Virtual expedition into nature’s pharmacy: Unveiling promising anticancer compounds from Dendrophthoe falcata through in-silico exploration

Abstract

Cancer is a leading threatful disease worldwide. Research focused on natural compounds for anticancer drugs has facilitated the identification of numerous medications presently employed in cancer treatment. There is an ongoing need to create novel, potent, and cost-effective anticancer medications. In the present study, we have virtually investigated the potential anticancer activity of compounds namely nonadecan-1-ol, stigmast-4-en-3-one, 3β-hydroxylup-20(29)-en-28-oic acid, 7-hydroxy-4′,5,6-trimethoxyflavone, and 2,3-dihydro-4-hydroxy-3,6,9-trimethylnaphtho[1,8-bc]pyran-7,8-dione extracted from the natural source Dendrophthoe falcata against cancer-causing target proteins (cdk-2, p53, and caspase-9) using various in silico techniques, including molecular docking and simulation. Furthermore, drug-likeness, ADMET prediction, toxicity prediction, and DFT were performed to explore the toxicity and efficacy of therapeutic molecules.

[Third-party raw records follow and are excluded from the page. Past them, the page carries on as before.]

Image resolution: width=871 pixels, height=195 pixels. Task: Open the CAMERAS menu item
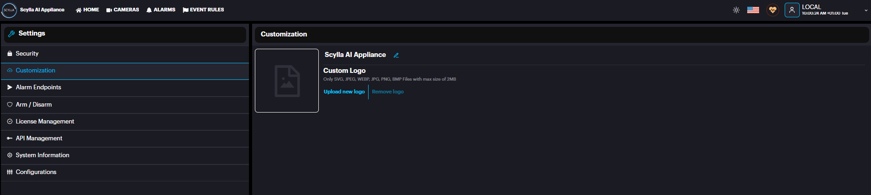pyautogui.click(x=122, y=10)
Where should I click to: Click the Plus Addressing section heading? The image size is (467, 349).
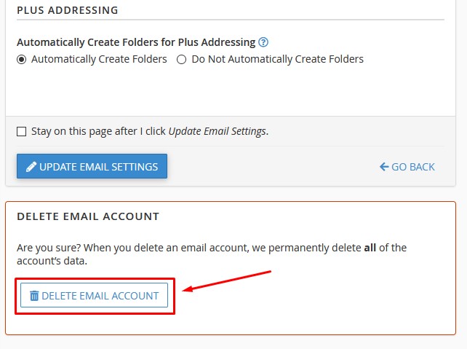point(67,11)
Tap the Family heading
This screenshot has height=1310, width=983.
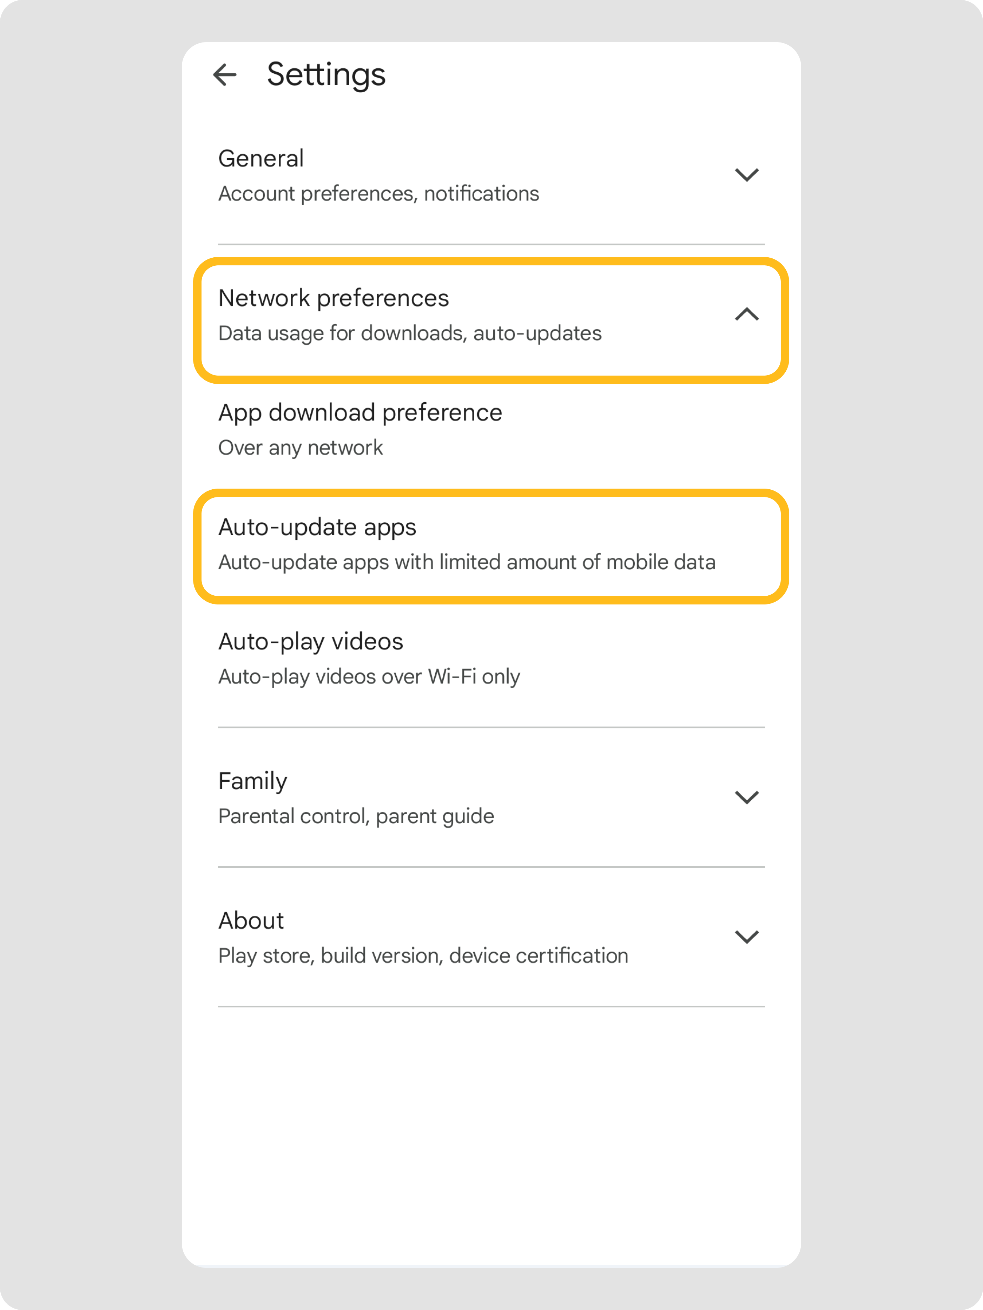tap(253, 781)
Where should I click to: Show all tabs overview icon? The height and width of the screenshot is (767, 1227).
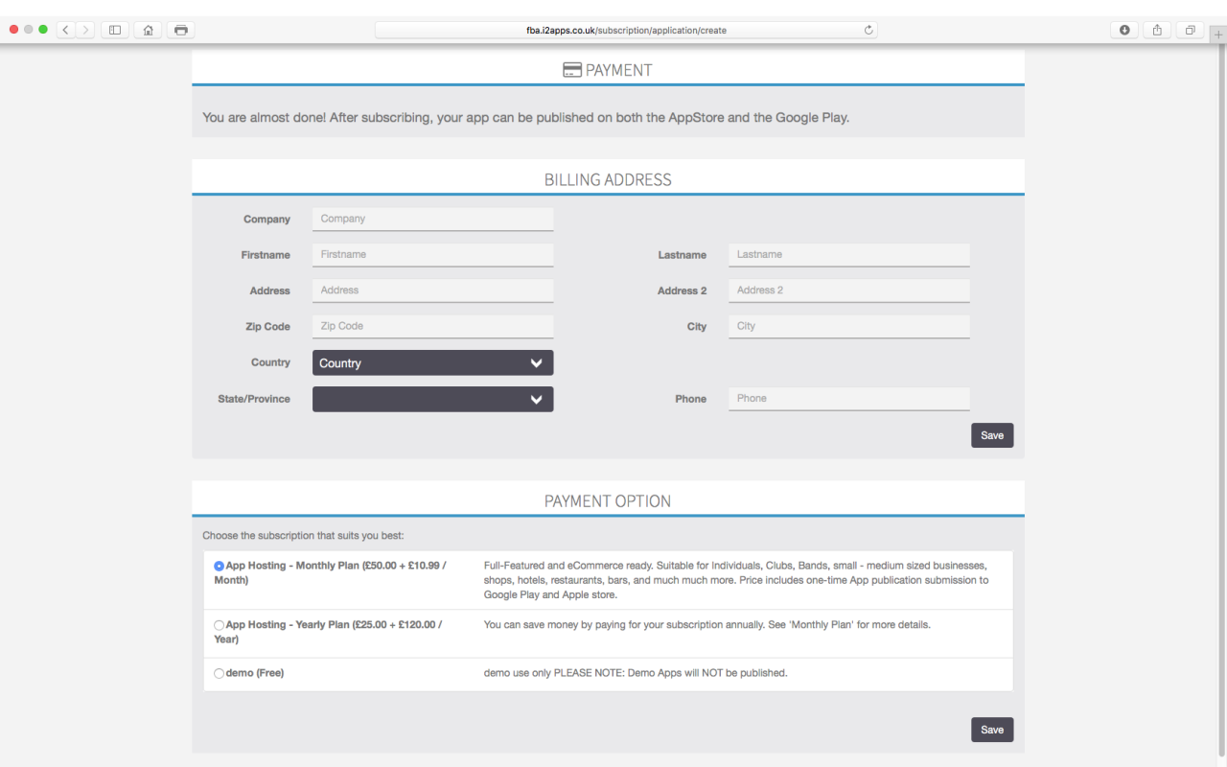click(x=1190, y=30)
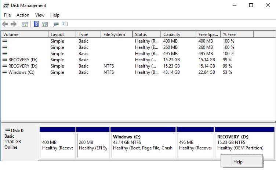This screenshot has height=170, width=276.
Task: Sort by the File System column header
Action: 116,35
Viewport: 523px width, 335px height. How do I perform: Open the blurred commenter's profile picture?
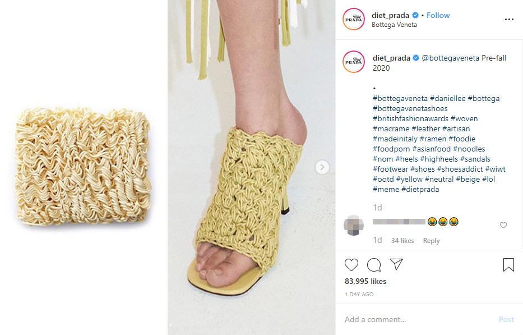(354, 226)
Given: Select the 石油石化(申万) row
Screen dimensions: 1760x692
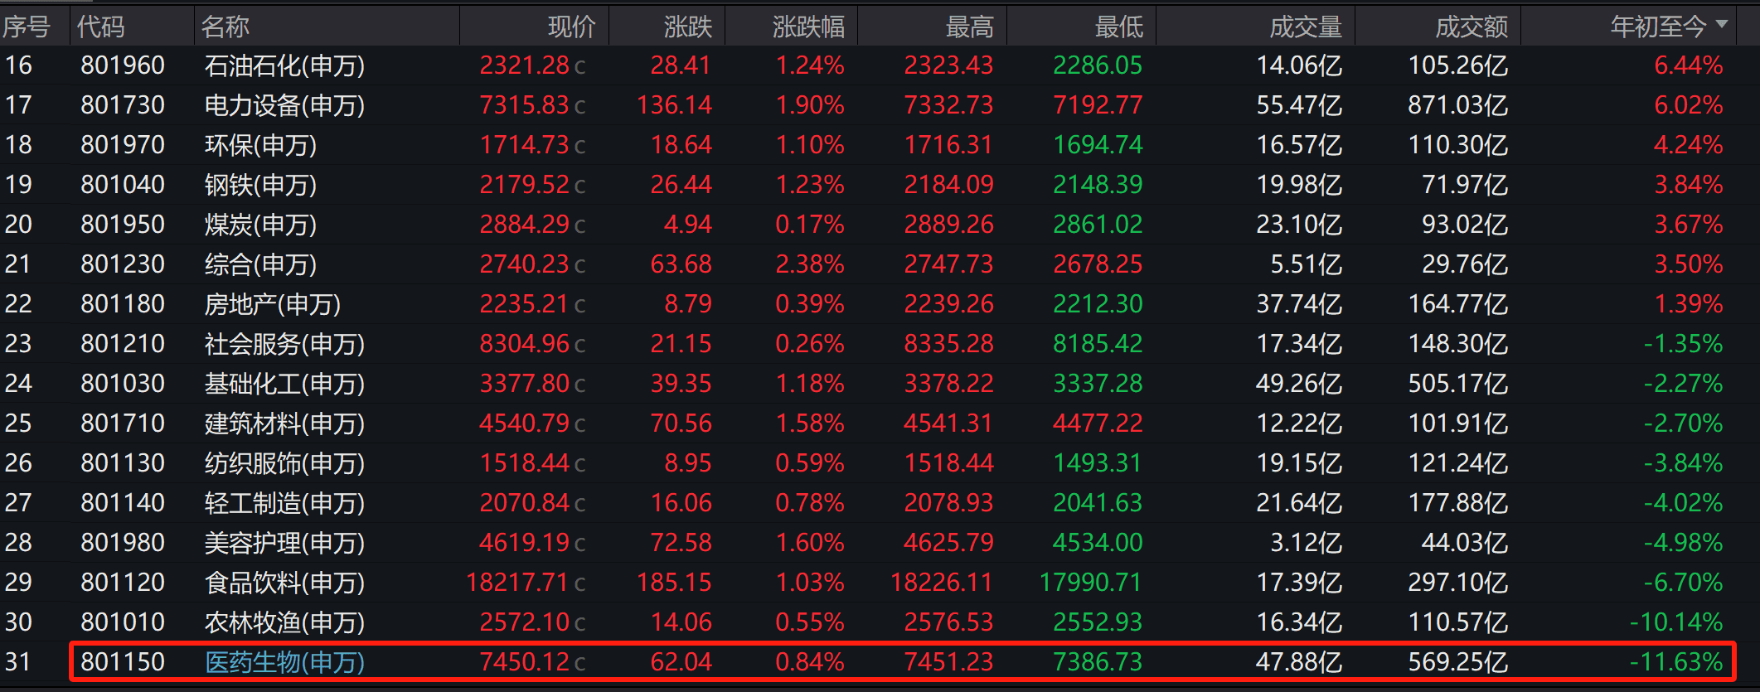Looking at the screenshot, I should tap(880, 65).
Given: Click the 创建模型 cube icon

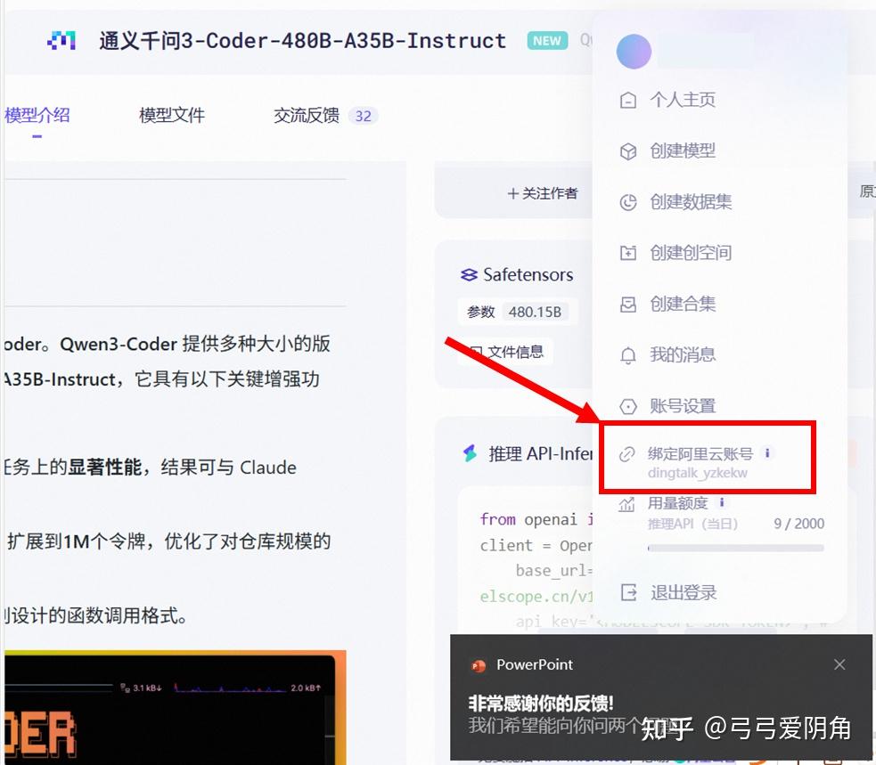Looking at the screenshot, I should [x=629, y=151].
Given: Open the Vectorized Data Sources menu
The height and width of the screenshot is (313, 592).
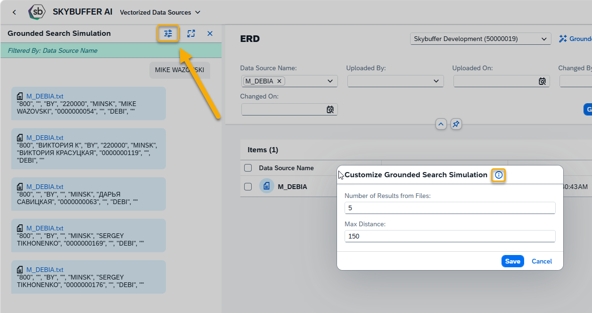Looking at the screenshot, I should (x=160, y=12).
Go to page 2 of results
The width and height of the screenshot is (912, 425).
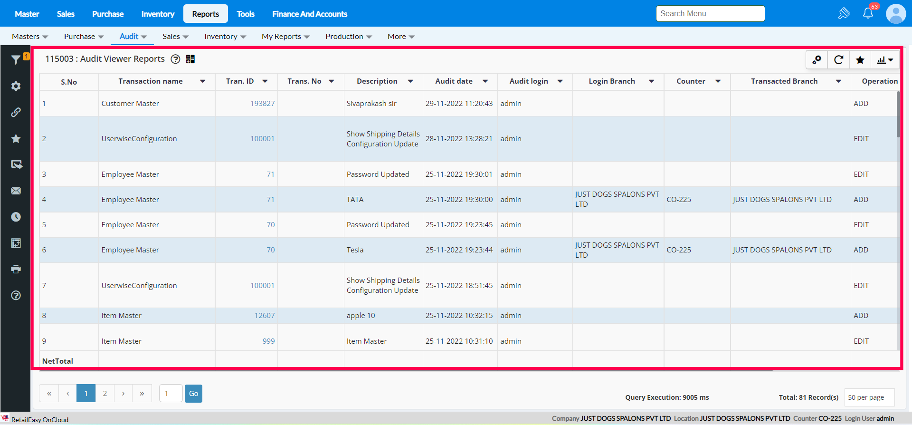coord(105,394)
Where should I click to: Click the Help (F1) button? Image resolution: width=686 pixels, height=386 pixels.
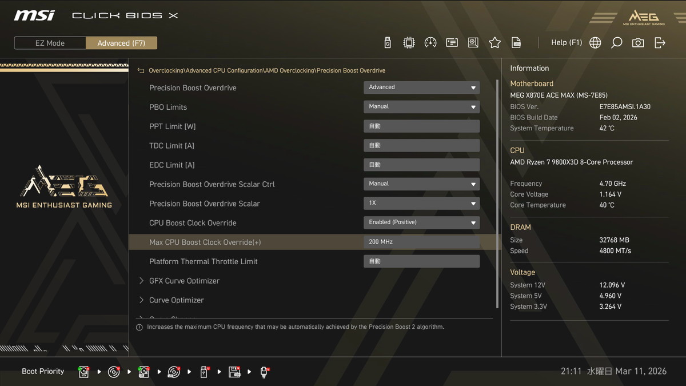click(566, 43)
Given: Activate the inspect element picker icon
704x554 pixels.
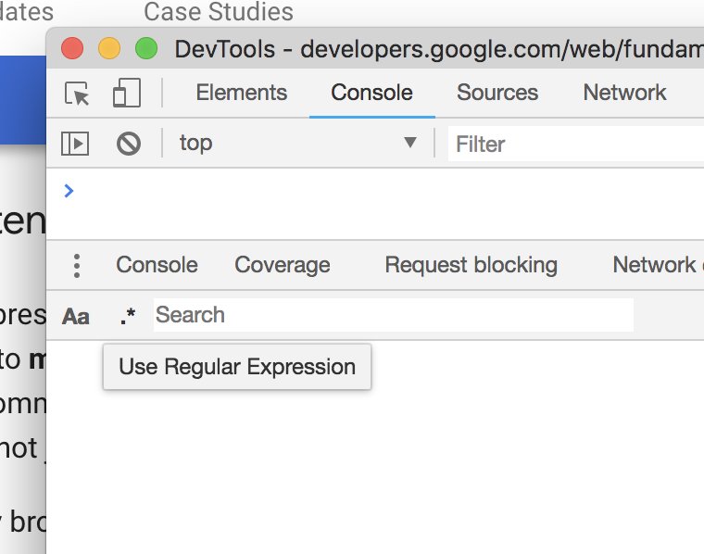Looking at the screenshot, I should tap(77, 94).
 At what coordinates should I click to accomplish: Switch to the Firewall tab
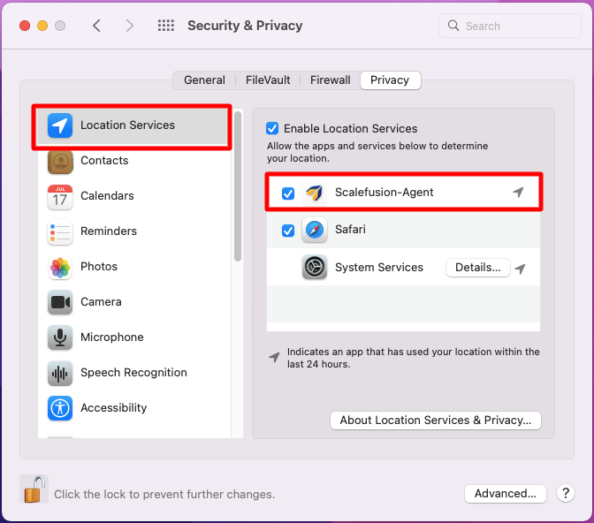pos(330,80)
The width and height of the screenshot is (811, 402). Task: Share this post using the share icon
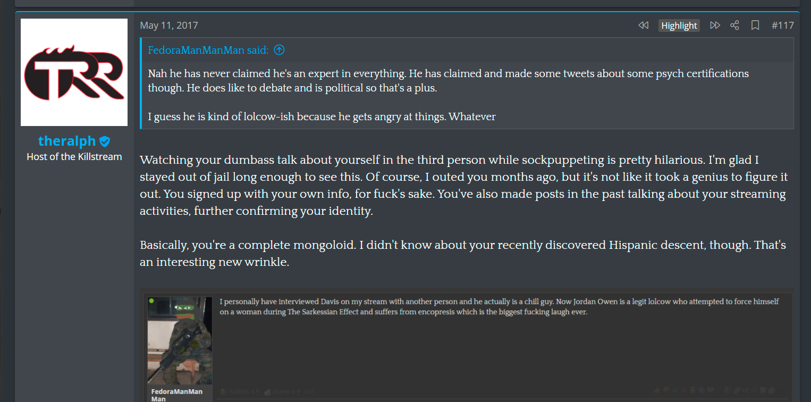[x=734, y=25]
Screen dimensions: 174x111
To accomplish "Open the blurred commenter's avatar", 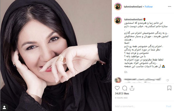I will pyautogui.click(x=118, y=80).
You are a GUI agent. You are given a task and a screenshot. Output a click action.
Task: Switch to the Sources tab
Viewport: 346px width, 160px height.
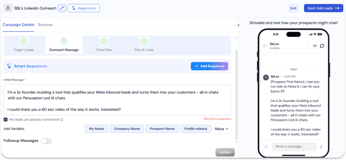pyautogui.click(x=45, y=25)
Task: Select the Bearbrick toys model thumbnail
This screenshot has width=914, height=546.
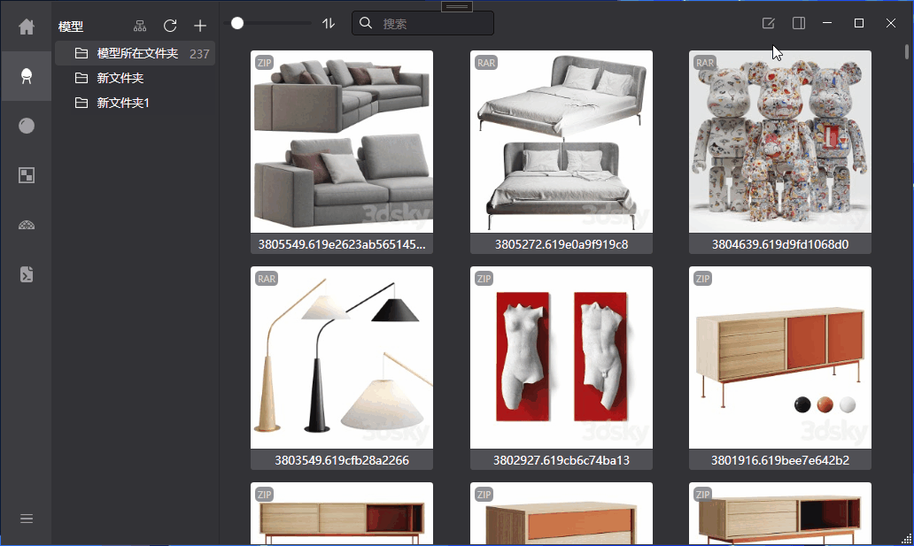Action: click(x=779, y=142)
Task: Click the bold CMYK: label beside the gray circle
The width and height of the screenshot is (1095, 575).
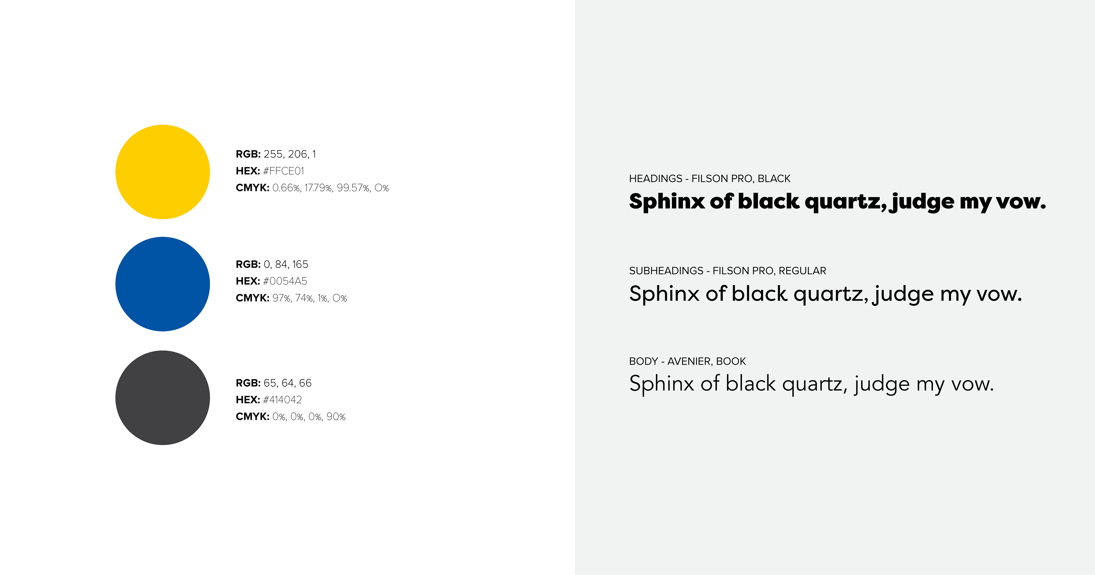Action: tap(252, 416)
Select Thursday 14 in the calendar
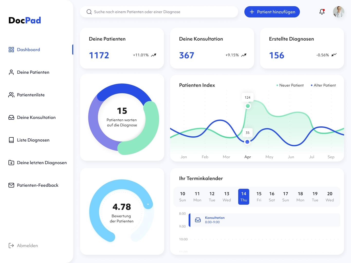Image resolution: width=351 pixels, height=263 pixels. pos(244,197)

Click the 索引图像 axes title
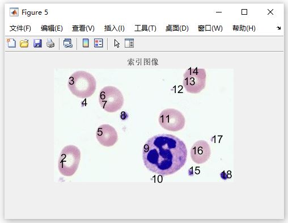143,62
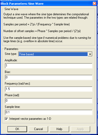Click the greyed-out Apply button
98x135 pixels.
click(x=80, y=129)
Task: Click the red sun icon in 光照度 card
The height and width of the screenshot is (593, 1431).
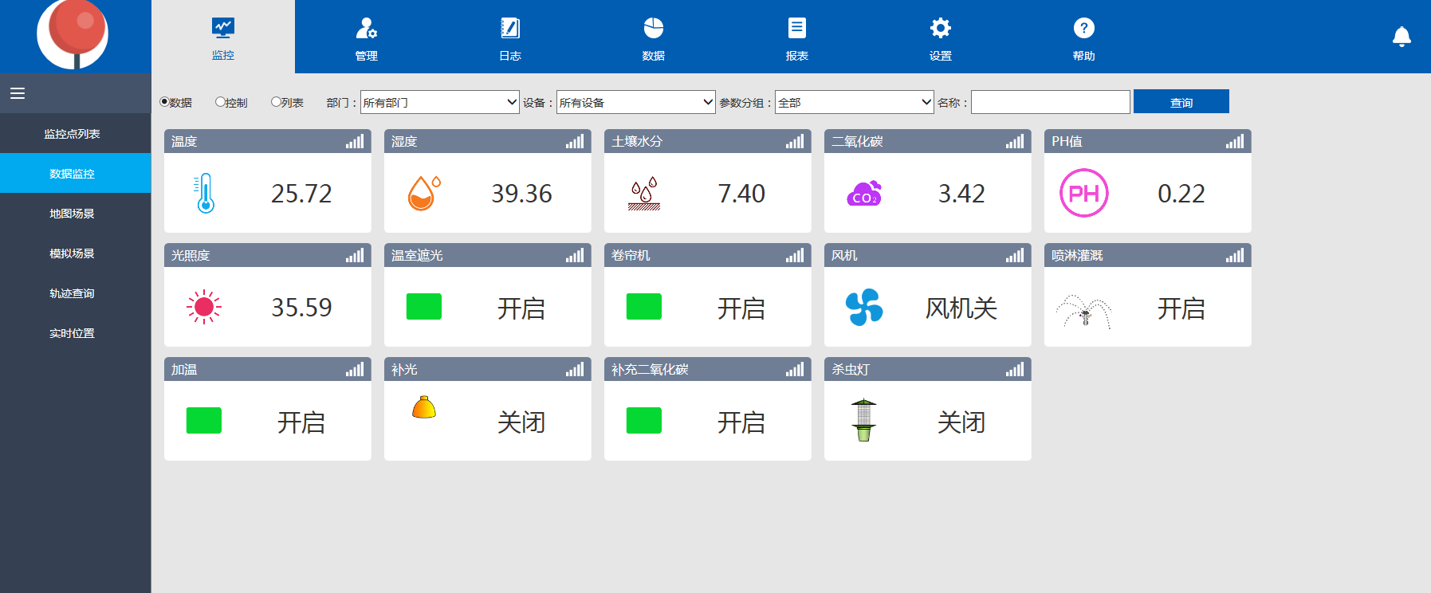Action: pos(204,307)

The present study is the first report of compounds known for their enormous biological applications from D. falcata, highlighting its novelty. The results revealed the highest negative binding affinity of 7-hydroxy-4′,5,6-trimethoxyflavone and 2,3-dihydro-4-hydroxy-3,6,9-trimethylnaphtho[1,8-bc]pyran-7,8-dione with all three target proteins. Additionally, cytotoxicity revealed the highest LD50 value, suggesting the lowest toxicity for the selected compounds. ADME analysis showed good responses in terms of solubility and absorption, supporting the drug-likeness of the proposed molecules. MD simulation and DFT results indicated the stability of the complex at a temperature of 298 K. The results concluded that the proposed molecules extracted from D. falcata have drug-like properties with tight and stable binding with the targeted proteins and might behave as potential anticancer agents.